#### Task goal
Search the listing for the word "folder" and return each line that contains it.

#### Listed records
☆ ☆ ☆ ☆ ☆

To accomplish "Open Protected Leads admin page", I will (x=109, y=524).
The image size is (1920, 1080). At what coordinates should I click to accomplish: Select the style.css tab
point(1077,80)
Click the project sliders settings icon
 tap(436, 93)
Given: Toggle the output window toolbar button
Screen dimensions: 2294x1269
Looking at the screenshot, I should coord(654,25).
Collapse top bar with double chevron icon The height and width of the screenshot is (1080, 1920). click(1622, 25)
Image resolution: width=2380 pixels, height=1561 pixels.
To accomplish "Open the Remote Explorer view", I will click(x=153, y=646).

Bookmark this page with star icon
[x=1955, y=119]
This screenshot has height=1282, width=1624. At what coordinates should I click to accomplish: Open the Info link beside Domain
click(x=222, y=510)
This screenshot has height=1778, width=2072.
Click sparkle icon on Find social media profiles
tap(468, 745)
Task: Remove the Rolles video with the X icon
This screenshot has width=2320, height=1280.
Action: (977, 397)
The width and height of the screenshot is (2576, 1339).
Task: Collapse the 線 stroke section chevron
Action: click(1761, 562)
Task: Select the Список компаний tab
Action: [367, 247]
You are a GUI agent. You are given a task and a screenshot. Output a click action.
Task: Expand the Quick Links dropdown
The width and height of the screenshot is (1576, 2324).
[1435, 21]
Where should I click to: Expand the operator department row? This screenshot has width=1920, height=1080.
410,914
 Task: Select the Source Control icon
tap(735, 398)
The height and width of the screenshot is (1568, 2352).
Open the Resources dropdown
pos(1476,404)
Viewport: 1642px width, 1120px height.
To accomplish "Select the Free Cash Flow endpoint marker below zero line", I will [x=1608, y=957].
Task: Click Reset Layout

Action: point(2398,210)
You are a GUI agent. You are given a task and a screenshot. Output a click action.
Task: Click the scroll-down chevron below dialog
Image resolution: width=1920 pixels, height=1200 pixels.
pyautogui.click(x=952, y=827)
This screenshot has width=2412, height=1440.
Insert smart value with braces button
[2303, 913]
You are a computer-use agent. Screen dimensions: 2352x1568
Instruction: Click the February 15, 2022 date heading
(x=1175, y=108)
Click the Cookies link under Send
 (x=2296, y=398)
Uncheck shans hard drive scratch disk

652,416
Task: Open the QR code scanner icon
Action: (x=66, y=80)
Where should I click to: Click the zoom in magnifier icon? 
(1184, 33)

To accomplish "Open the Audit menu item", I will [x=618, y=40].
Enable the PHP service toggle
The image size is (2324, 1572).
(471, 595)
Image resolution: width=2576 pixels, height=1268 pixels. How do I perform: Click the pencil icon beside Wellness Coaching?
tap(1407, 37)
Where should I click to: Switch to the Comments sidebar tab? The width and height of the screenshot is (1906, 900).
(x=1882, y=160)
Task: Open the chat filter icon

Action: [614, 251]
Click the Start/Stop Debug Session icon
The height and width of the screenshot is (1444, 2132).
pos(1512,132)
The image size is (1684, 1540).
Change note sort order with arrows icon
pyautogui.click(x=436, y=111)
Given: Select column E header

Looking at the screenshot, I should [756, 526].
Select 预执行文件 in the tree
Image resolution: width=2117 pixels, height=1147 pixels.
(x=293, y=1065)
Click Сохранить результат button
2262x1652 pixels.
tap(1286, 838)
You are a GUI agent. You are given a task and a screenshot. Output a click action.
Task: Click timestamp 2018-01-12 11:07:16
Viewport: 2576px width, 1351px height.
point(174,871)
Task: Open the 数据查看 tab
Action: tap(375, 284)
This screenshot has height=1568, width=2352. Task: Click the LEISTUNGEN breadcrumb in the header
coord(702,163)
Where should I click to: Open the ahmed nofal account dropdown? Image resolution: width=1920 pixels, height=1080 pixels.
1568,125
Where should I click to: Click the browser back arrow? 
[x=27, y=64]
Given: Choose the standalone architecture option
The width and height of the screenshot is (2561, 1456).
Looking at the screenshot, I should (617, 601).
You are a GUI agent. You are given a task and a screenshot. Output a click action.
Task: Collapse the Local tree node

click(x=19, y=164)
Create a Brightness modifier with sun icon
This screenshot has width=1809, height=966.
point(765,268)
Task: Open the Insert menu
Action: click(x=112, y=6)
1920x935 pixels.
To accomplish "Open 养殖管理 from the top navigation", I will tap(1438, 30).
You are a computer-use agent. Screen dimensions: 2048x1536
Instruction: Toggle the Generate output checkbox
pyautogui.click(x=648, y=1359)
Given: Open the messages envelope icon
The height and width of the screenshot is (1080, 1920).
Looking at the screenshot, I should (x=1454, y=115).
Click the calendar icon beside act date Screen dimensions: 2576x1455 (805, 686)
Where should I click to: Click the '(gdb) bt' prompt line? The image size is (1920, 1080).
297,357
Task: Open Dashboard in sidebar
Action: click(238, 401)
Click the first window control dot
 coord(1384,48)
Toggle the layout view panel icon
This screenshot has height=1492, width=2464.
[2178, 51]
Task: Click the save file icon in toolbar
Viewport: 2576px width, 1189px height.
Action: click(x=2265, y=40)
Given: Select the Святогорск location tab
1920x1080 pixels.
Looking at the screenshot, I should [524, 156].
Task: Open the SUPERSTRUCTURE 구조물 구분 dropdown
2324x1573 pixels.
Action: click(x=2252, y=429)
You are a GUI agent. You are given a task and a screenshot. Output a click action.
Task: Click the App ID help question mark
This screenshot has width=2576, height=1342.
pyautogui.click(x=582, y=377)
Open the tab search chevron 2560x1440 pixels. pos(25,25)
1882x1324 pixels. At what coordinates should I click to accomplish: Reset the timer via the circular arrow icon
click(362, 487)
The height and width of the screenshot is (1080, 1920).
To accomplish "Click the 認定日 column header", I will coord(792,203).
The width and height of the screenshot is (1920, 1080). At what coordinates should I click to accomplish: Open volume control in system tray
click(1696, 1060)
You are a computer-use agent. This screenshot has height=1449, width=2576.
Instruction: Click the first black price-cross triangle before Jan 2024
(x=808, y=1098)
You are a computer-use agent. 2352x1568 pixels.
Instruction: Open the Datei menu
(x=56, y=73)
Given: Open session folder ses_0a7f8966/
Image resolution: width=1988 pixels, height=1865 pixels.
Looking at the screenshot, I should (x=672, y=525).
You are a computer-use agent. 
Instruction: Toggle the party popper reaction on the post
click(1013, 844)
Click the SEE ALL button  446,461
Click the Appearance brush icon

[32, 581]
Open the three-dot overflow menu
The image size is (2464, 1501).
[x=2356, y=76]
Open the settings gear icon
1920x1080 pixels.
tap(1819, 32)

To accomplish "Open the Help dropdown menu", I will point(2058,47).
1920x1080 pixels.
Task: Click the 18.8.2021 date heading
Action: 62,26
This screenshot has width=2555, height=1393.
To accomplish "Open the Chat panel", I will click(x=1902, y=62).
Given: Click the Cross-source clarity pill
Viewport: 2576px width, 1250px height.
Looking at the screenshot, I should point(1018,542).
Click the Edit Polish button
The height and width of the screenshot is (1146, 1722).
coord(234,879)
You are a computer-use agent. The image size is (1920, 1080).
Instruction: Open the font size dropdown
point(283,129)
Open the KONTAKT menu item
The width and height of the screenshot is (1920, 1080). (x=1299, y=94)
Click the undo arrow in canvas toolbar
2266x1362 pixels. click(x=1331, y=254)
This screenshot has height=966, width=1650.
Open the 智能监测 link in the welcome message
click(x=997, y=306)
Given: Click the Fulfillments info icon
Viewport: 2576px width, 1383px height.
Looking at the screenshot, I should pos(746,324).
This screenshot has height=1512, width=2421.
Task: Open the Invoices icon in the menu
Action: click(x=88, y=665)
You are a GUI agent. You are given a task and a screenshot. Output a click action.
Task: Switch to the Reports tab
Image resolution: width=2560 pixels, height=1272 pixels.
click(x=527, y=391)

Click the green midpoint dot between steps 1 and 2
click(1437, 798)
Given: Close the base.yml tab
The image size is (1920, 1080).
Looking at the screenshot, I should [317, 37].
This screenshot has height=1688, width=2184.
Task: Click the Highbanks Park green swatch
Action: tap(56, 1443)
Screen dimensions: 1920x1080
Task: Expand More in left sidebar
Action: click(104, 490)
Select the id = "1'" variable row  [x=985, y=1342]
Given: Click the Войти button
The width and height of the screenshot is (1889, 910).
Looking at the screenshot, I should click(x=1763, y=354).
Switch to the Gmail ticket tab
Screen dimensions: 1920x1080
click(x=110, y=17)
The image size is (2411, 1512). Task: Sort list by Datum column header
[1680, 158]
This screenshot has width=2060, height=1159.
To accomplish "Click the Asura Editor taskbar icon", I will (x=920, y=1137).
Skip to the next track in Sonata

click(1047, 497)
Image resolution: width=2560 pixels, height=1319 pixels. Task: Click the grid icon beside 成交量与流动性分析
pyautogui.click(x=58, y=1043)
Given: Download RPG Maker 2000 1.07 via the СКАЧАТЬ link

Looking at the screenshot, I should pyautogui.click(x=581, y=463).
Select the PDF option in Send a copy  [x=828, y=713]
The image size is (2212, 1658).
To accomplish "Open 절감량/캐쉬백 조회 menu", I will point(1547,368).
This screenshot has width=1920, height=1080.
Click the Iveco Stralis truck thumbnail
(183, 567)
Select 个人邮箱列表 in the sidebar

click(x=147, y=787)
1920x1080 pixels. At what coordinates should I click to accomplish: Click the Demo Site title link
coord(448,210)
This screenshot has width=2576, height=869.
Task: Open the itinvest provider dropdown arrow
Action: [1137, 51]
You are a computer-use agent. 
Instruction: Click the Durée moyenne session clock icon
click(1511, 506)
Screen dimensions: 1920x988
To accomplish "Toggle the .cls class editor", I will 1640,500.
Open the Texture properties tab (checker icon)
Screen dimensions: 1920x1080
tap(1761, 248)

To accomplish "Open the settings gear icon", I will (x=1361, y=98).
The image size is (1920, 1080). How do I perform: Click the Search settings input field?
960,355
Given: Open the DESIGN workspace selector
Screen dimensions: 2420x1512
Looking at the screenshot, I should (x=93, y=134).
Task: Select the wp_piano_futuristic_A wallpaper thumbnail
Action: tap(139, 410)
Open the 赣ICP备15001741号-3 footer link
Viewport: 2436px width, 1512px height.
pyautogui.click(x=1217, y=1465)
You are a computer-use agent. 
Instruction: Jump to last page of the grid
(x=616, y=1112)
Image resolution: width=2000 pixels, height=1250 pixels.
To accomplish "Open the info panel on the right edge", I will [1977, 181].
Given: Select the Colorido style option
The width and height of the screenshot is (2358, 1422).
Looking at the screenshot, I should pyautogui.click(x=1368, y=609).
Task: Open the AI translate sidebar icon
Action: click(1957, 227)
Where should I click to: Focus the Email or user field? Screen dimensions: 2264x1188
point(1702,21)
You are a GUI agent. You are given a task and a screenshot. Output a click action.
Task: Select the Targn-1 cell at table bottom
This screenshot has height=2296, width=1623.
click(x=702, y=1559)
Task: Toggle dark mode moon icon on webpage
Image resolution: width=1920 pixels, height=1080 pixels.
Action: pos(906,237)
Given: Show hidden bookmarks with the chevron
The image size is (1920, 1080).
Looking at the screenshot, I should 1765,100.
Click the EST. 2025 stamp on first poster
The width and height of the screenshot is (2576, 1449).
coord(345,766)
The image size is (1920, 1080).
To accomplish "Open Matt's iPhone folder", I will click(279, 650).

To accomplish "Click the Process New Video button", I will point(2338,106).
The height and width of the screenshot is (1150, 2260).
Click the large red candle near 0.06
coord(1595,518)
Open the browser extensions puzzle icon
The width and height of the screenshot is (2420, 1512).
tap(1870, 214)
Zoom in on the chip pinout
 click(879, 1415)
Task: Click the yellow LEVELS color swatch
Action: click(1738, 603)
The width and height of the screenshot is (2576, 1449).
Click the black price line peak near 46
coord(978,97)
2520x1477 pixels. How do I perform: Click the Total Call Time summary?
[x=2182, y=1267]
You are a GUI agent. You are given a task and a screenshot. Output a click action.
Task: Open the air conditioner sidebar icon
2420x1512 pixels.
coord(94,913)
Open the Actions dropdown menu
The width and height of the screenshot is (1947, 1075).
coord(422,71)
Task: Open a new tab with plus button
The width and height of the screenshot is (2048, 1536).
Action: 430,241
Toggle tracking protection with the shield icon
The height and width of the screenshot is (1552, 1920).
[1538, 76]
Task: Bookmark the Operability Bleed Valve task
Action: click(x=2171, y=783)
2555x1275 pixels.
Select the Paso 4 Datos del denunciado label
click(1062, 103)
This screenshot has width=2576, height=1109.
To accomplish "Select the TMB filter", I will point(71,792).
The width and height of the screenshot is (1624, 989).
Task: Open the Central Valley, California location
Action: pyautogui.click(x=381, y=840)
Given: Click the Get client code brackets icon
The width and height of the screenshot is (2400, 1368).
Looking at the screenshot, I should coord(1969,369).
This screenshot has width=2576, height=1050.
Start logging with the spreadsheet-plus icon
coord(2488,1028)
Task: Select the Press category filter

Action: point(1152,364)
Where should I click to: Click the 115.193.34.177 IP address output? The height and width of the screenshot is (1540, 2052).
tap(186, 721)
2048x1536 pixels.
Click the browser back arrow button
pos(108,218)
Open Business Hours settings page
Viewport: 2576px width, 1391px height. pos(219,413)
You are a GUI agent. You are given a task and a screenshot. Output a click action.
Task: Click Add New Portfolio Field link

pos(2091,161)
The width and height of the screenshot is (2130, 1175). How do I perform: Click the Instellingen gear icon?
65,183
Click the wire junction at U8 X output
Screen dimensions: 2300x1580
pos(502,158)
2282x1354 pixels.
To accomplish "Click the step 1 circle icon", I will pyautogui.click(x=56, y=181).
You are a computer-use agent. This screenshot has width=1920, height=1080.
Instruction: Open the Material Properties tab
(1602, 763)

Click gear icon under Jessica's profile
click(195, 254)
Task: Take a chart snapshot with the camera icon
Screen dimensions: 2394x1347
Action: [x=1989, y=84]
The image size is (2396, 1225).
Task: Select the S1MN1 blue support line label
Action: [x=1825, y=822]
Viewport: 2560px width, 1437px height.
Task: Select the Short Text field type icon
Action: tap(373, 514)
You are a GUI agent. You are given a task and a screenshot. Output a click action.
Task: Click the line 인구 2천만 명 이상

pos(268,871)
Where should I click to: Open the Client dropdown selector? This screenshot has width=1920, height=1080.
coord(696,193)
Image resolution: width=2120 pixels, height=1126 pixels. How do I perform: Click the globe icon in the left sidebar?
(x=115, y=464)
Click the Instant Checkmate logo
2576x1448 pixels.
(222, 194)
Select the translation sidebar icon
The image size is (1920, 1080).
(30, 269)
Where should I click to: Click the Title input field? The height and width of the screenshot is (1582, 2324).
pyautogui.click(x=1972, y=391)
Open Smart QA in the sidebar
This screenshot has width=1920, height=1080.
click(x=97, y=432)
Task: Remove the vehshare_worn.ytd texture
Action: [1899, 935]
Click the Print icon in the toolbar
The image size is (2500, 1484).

☆ ☆ ☆ ☆ ☆

#### Answer below
Given: Open session folder ses_0a7f8966/
To accomplish "Open Matt's iPhone folder", I will click(279, 650).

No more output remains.